The CM paid tribute to the institute’s team comprising doctors, psychiatrists, paramedics and other staff members for catering to the mental health requirements of patients.

CM promises qualitative change in services at 150-year-old Sir Cowasjee institute within 18 months

He promised that this institute would cater to the healthcare needs of the entire world to surpass its record of healthcare services that it used to provide to the people of undivided India before Partition.

Mr Shah said chairman of the Sindh Mental Health Authority Dr Karim Khawaja and hospital’s medical superintendent Dr Syed Amir Dabeer had brought to his notice various issues and challenges confronting this institute. He admitted his slackness in responding to the issues despite being its patron, and said that a meeting of its board of governors would be held this month.

He said Dr Dabeer had apprised him of the issues including human resource and nonexistent occupational therapists, clinical psychologists etc, besides problems of miscellaneous nature. The CM pledged that these issues would be addressed.

He recalled that his father and then CM Syed Abdullah Shah had visited this institute in 1994 and he [Murad Ali Shah] was now emulating him.

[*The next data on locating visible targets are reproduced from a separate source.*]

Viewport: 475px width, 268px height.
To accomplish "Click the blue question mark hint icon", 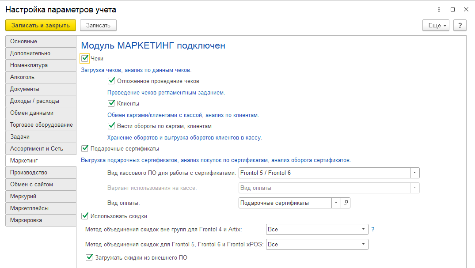I will tap(373, 230).
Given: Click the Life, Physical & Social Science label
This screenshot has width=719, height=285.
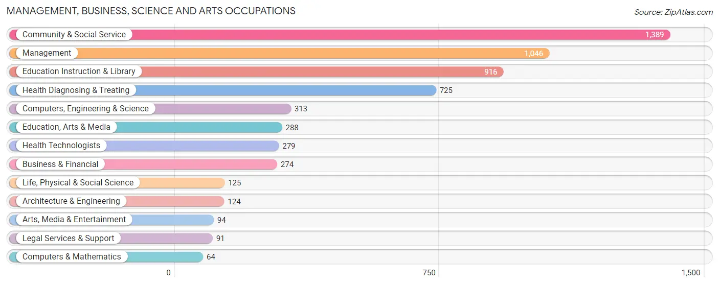Looking at the screenshot, I should coord(78,183).
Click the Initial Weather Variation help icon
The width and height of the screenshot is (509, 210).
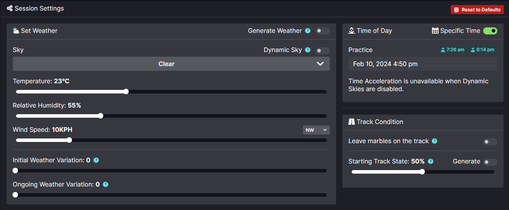(x=96, y=160)
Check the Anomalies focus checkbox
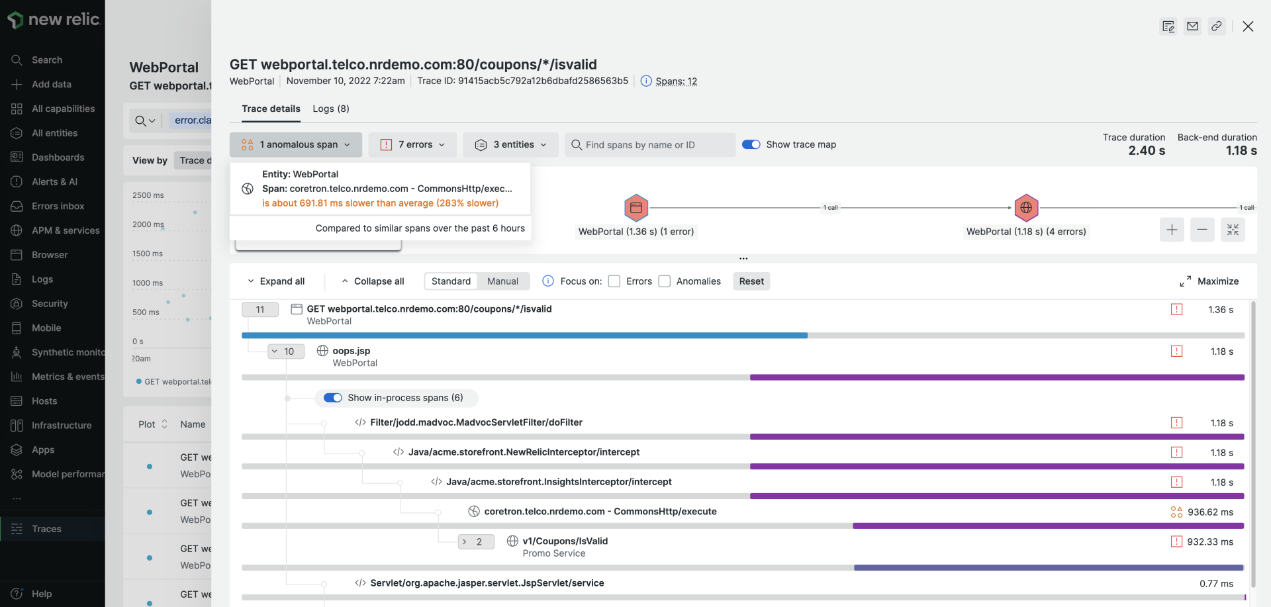 664,281
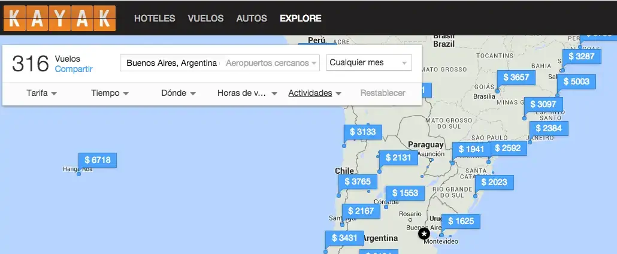
Task: Click the Compartir link
Action: pos(74,69)
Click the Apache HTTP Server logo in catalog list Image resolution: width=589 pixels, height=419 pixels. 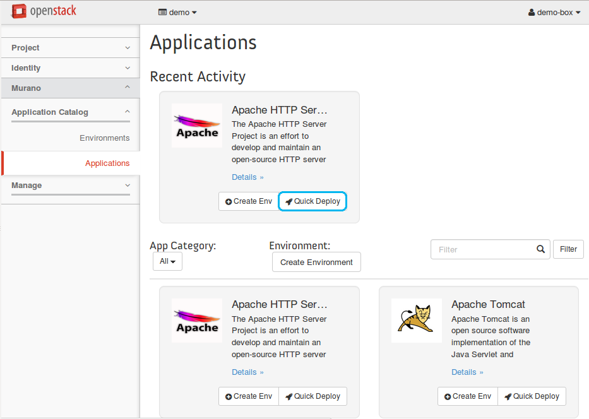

He said that all vacant posts would be filled as the Sindh Public Service Commission (SPC) was being reconstituted. “My government still has 10 months to go, and people will witness a qualitative change in the institute’s s performance now,” he said.

Incentives and facilities sought

Dr Dabeeer also recommended hardship allowance for those paramedics who treat aggressive clients (patients) and said that the hospital needed express feeder for power supply as around 400 patients were staying here permanently.

He said that power loadshedding incurred unnecessary expenditures of oil for generators, adding that the hospital needed a state-of-the-art rehabilitation ward, radiology and diagnostic laboratories, besides ambulances with modern equipment.

Dr Karim Khawaja paid tributes to Dr Hyder G. Kazi’s for his valuable services to the institute. He said that it was a 150-year-old institute with a rich history, and informed the audience that people from the entire India before Partition used to get treatment here.

Encroachers

CM Shah asked Hyderabad’s administration, especially Deputy Commissioner Fuad Soomro, to jot down notes and submit them to him. He asked the Hyderabad Commissioner and DIG to ensure that all illegal occupants or encroachers of 27.3 acres were evicted from the land and such report should be submitted to him.